- _Exercise_
Please recast the rows from the line with "The image size is (779, 510)." through the end of the rows as a numbered list, leaving out blank lines and pictures.

##### Recorded information #####

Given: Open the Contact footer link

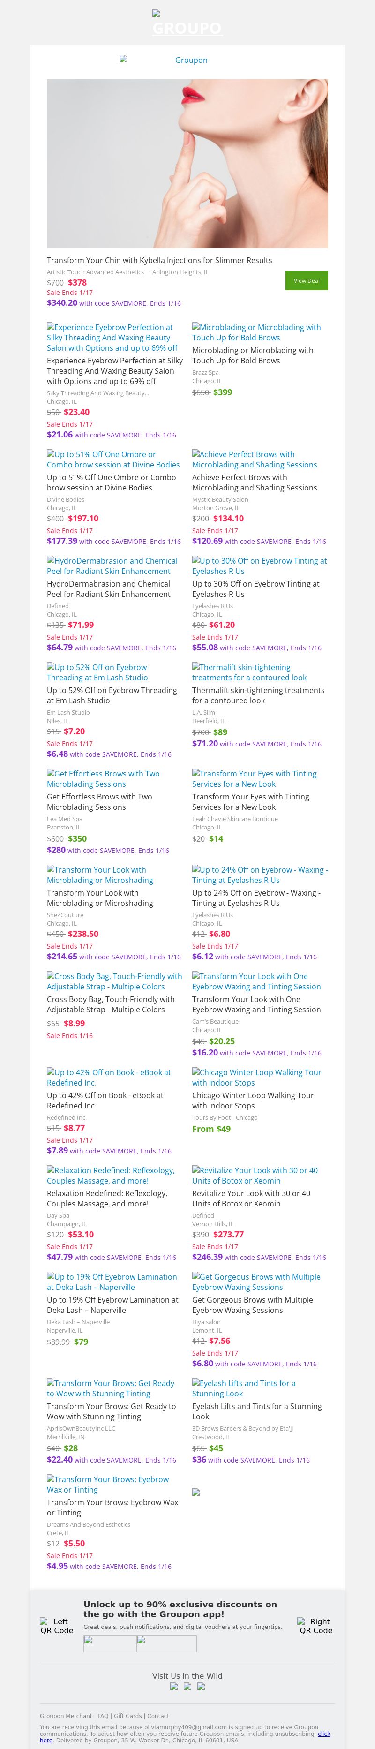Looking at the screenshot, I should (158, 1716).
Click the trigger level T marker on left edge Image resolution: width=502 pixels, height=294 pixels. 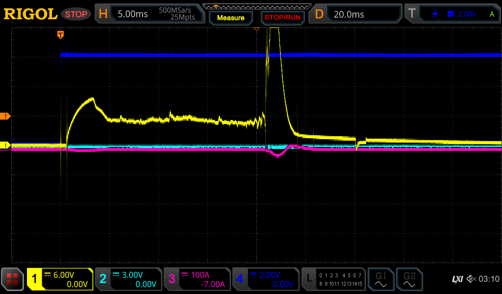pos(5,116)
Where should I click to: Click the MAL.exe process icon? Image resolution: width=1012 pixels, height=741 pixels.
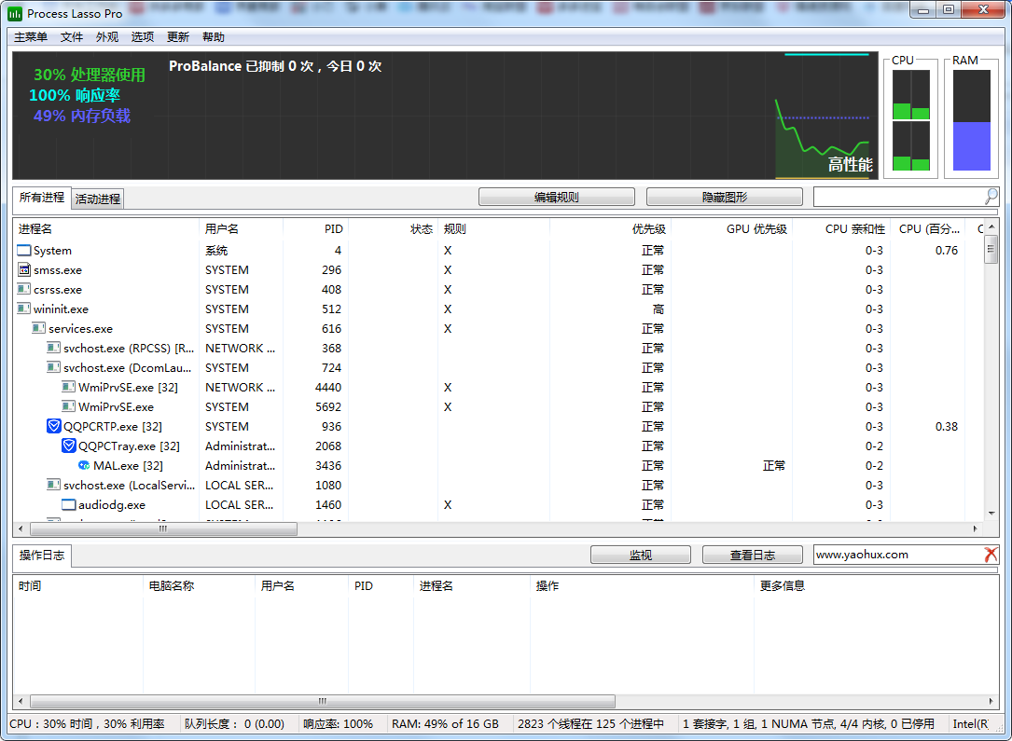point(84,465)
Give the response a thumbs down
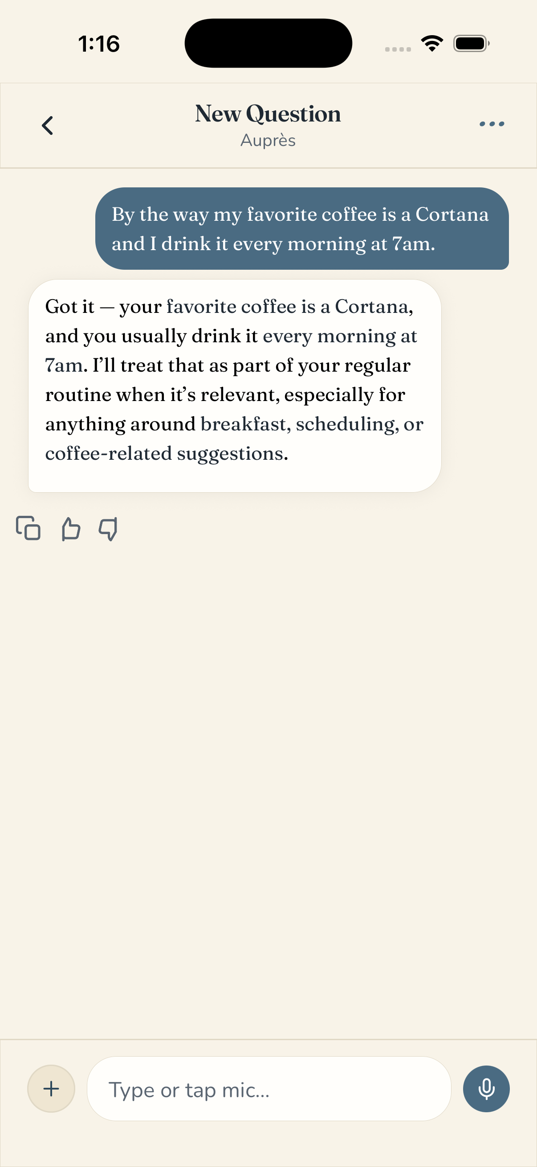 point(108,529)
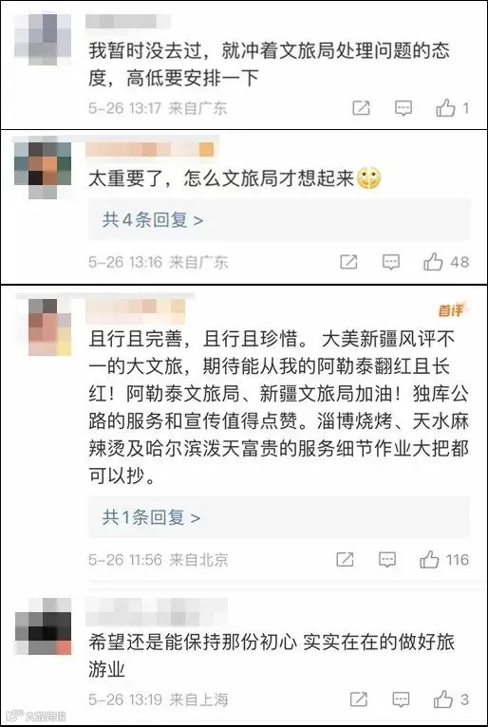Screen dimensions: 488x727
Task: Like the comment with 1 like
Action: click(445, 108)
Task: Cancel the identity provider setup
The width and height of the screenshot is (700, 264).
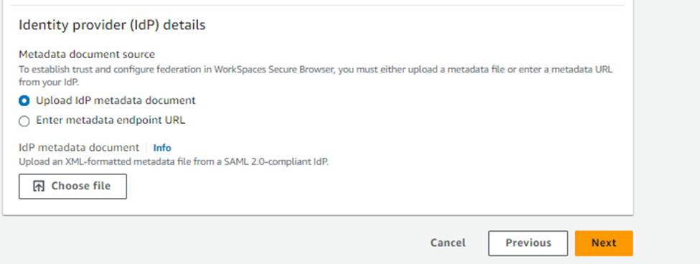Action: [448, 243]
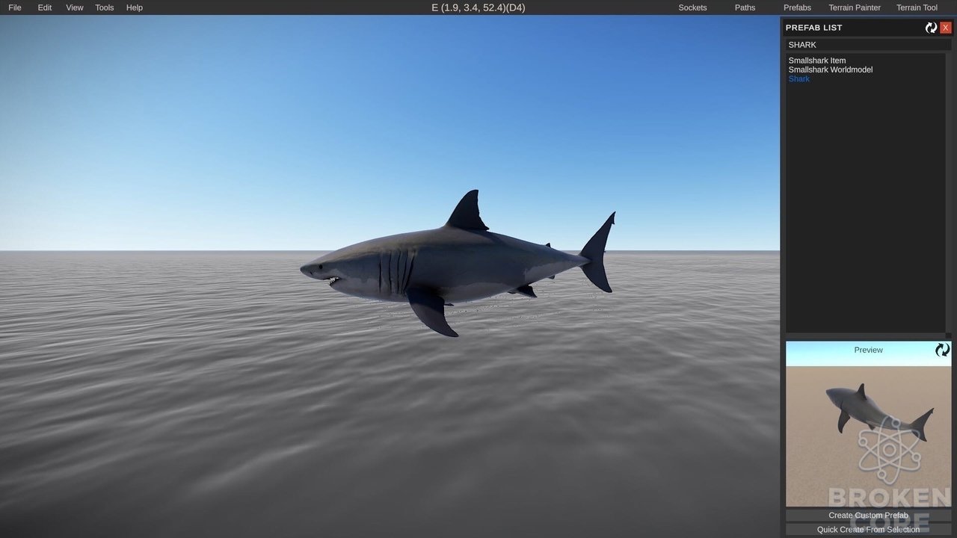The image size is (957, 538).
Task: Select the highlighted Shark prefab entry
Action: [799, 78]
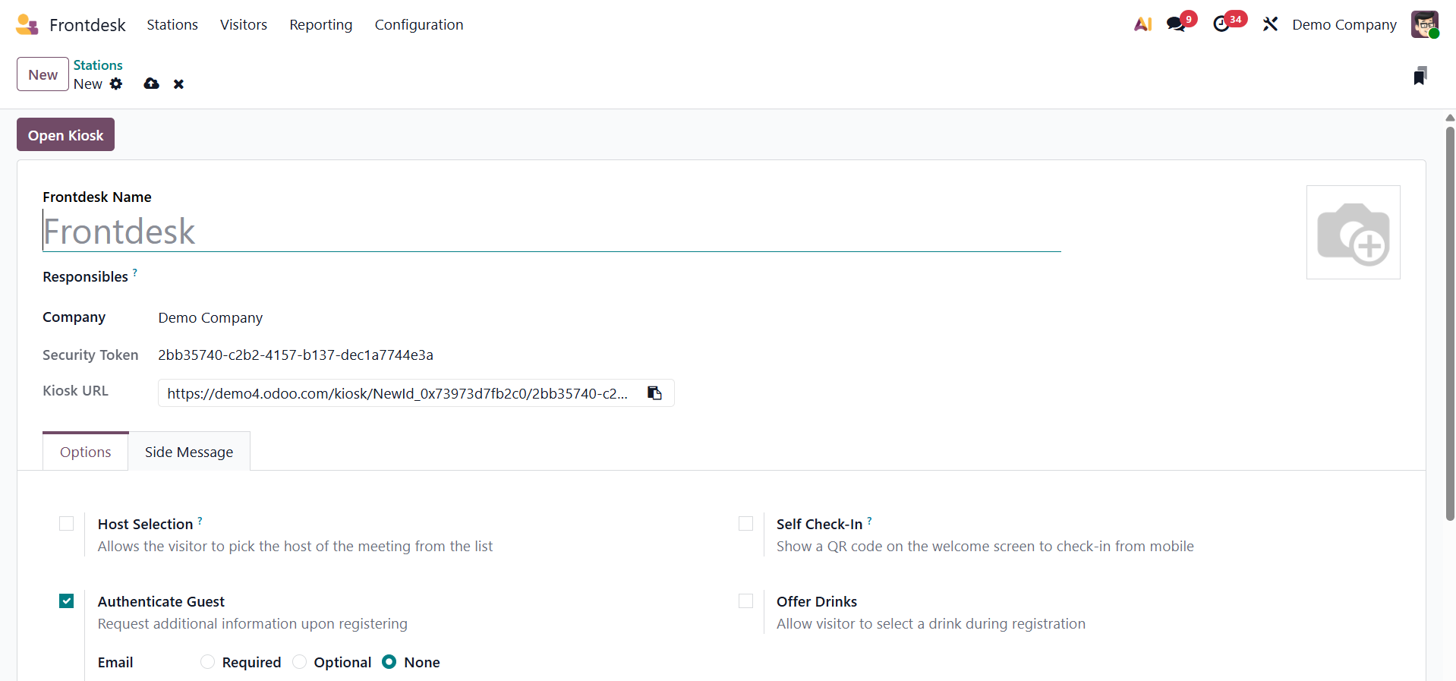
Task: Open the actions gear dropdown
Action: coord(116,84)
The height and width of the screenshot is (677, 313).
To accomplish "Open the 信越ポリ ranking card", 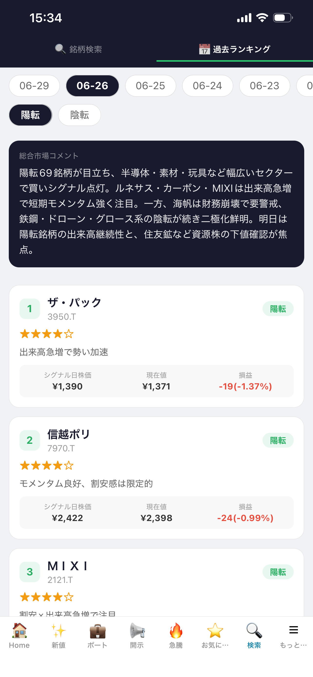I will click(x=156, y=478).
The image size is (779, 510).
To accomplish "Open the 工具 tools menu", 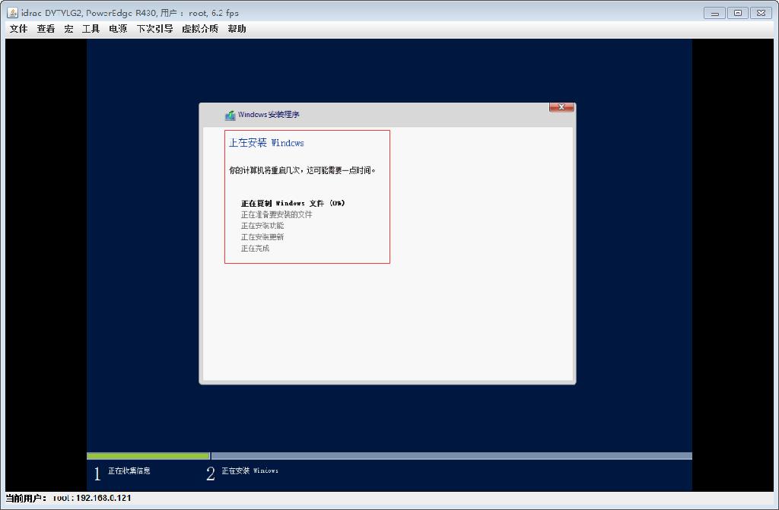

#####

- _Solution to the problem_
1. The image size is (779, 510).
2. To accomplish "Open the 工具 tools menu", 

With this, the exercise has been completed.